** TASK INPUT follows **
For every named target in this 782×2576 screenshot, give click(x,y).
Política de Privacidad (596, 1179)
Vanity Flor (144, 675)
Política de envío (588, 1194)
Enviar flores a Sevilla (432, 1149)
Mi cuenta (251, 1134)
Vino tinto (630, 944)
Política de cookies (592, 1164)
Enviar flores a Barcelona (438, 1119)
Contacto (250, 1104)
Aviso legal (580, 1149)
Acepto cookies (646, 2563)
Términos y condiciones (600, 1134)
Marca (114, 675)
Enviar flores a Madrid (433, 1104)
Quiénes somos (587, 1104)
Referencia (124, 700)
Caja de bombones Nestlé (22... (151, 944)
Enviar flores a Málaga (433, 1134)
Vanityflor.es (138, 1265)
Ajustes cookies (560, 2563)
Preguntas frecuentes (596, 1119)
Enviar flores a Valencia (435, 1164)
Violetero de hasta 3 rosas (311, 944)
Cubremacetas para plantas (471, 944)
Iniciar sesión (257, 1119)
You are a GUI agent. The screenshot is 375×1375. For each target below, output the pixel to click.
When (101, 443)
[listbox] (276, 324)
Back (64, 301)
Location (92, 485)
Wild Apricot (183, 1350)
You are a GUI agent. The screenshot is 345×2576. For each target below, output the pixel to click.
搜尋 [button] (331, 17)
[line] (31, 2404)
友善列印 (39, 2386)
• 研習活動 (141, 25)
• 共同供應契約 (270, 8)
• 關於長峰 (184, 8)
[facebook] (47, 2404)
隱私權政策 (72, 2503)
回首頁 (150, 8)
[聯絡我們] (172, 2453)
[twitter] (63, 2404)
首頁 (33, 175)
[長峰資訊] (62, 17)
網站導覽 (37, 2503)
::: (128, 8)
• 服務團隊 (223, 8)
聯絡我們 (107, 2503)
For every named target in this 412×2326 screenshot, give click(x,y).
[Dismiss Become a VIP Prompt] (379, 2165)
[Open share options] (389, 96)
** End of TASK INPUT **
TASK BRIEF: Give back exactly the lines from the one that contains "[line] (31, 2404)" to the end of the material, both ends kept, and no other line.

ANSWER:
[line] (31, 2404)
友善列印 (39, 2386)
• 研習活動 (141, 25)
• 共同供應契約 (270, 8)
• 關於長峰 (184, 8)
[facebook] (47, 2404)
隱私權政策 (72, 2503)
回首頁 (150, 8)
[聯絡我們] (172, 2453)
[twitter] (63, 2404)
首頁 (33, 175)
[長峰資訊] (62, 17)
網站導覽 (37, 2503)
::: (128, 8)
• 服務團隊 (223, 8)
聯絡我們 (107, 2503)
For every named target in this 412×2326 screenshot, give click(x,y).
[Dismiss Become a VIP Prompt] (379, 2165)
[Open share options] (389, 96)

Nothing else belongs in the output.